##### Data to process
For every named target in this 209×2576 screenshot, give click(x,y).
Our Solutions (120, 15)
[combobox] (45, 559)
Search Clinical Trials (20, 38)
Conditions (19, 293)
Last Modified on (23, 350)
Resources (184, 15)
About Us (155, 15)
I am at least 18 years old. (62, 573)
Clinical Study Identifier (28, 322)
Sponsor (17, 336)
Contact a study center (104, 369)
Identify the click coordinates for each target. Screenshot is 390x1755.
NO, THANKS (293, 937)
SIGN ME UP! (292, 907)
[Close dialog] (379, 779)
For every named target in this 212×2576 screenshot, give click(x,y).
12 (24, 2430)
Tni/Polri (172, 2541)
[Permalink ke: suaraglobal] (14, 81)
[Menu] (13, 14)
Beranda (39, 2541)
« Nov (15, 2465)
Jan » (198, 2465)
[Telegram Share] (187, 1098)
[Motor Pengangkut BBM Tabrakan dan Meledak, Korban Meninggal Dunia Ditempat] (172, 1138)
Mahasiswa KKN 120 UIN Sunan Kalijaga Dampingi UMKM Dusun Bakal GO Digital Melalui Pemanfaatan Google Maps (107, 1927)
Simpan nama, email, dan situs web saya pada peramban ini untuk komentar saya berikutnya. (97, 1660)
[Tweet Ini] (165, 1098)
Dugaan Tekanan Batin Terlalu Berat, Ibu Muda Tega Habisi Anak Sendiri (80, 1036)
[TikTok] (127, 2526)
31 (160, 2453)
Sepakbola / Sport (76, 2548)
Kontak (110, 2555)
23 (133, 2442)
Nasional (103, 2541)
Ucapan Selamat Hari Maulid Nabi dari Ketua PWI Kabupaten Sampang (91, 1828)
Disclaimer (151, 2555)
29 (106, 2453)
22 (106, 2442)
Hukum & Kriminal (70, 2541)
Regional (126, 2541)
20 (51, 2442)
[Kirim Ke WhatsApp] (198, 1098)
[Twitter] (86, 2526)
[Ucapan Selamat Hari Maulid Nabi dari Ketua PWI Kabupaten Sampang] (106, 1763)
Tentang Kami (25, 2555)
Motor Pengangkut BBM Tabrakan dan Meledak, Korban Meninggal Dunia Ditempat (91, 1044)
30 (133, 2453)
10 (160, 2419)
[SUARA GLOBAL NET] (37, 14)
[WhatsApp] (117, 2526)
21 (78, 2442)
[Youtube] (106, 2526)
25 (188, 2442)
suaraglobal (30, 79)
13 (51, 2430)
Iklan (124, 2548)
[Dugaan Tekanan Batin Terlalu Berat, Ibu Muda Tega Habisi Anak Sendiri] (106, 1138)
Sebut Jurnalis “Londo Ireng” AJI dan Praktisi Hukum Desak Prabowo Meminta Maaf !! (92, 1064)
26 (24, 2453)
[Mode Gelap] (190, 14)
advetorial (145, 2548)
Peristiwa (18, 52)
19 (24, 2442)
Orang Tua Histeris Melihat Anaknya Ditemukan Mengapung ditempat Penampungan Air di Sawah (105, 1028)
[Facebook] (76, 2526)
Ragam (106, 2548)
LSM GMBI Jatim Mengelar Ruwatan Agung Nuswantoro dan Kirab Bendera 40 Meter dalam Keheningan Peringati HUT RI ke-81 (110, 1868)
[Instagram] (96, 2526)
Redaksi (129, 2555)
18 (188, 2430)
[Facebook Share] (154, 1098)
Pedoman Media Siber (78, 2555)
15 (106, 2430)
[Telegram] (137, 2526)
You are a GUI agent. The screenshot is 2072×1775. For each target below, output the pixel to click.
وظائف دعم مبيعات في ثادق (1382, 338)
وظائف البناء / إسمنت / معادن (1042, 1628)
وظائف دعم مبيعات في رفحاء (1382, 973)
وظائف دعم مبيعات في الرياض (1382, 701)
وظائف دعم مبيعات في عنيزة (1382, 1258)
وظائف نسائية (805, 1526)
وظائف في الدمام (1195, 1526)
##########
▶ Exercise instructions: Would you copy out all the entries above without changing a single character?

▶ Worked solution:
For every named target in this 209×2576 screenshot, give click(x,y).
Our Solutions (120, 15)
[combobox] (45, 559)
Search Clinical Trials (20, 38)
Conditions (19, 293)
Last Modified on (23, 350)
Resources (184, 15)
About Us (155, 15)
I am at least 18 years old. (62, 573)
Clinical Study Identifier (28, 322)
Sponsor (17, 336)
Contact a study center (104, 369)
Identify the click coordinates for each target. Screenshot is 390x1755.
NO, THANKS (293, 937)
SIGN ME UP! (292, 907)
[Close dialog] (379, 779)
For every named target in this 212×2576 screenshot, give click(x,y).
12 (24, 2430)
Tni/Polri (172, 2541)
[Permalink ke: suaraglobal] (14, 81)
[Menu] (13, 14)
Beranda (39, 2541)
« Nov (15, 2465)
Jan » (198, 2465)
[Telegram Share] (187, 1098)
[Motor Pengangkut BBM Tabrakan dan Meledak, Korban Meninggal Dunia Ditempat] (172, 1138)
Mahasiswa KKN 120 UIN Sunan Kalijaga Dampingi UMKM Dusun Bakal GO Digital Melalui Pemanfaatan Google Maps (107, 1927)
Simpan nama, email, dan situs web saya pada peramban ini untuk komentar saya berikutnya. (97, 1660)
[Tweet Ini] (165, 1098)
Dugaan Tekanan Batin Terlalu Berat, Ibu Muda Tega Habisi Anak Sendiri (80, 1036)
[TikTok] (127, 2526)
31 (160, 2453)
Sepakbola / Sport (76, 2548)
Kontak (110, 2555)
23 (133, 2442)
Nasional (103, 2541)
Ucapan Selamat Hari Maulid Nabi dari Ketua PWI Kabupaten Sampang (91, 1828)
Disclaimer (151, 2555)
29 (106, 2453)
22 (106, 2442)
Hukum & Kriminal (70, 2541)
Regional (126, 2541)
20 (51, 2442)
[Kirim Ke WhatsApp] (198, 1098)
[Twitter] (86, 2526)
[Ucapan Selamat Hari Maulid Nabi dari Ketua PWI Kabupaten Sampang] (106, 1763)
Tentang Kami (25, 2555)
Motor Pengangkut BBM Tabrakan dan Meledak, Korban Meninggal Dunia Ditempat (91, 1044)
30 (133, 2453)
10 (160, 2419)
[SUARA GLOBAL NET] (37, 14)
[WhatsApp] (117, 2526)
21 (78, 2442)
[Youtube] (106, 2526)
25 (188, 2442)
suaraglobal (30, 79)
13 (51, 2430)
Iklan (124, 2548)
[Dugaan Tekanan Batin Terlalu Berat, Ibu Muda Tega Habisi Anak Sendiri] (106, 1138)
Sebut Jurnalis “Londo Ireng” AJI dan Praktisi Hukum Desak Prabowo Meminta Maaf !! (92, 1064)
26 (24, 2453)
[Mode Gelap] (190, 14)
advetorial (145, 2548)
Peristiwa (18, 52)
19 (24, 2442)
Orang Tua Histeris Melihat Anaknya Ditemukan Mengapung ditempat Penampungan Air di Sawah (105, 1028)
[Facebook] (76, 2526)
Ragam (106, 2548)
LSM GMBI Jatim Mengelar Ruwatan Agung Nuswantoro dan Kirab Bendera 40 Meter dalam Keheningan Peringati HUT RI ke-81 (110, 1868)
[Instagram] (96, 2526)
Redaksi (129, 2555)
18 (188, 2430)
[Facebook Share] (154, 1098)
Pedoman Media Siber (78, 2555)
15 (106, 2430)
[Telegram] (137, 2526)
You are a GUI agent. The screenshot is 2072×1775. For each target below, output the pixel to click.
وظائف دعم مبيعات في ثادق (1382, 338)
وظائف البناء / إسمنت / معادن (1042, 1628)
وظائف دعم مبيعات في رفحاء (1382, 973)
وظائف دعم مبيعات في الرياض (1382, 701)
وظائف دعم مبيعات في عنيزة (1382, 1258)
وظائف نسائية (805, 1526)
وظائف في الدمام (1195, 1526)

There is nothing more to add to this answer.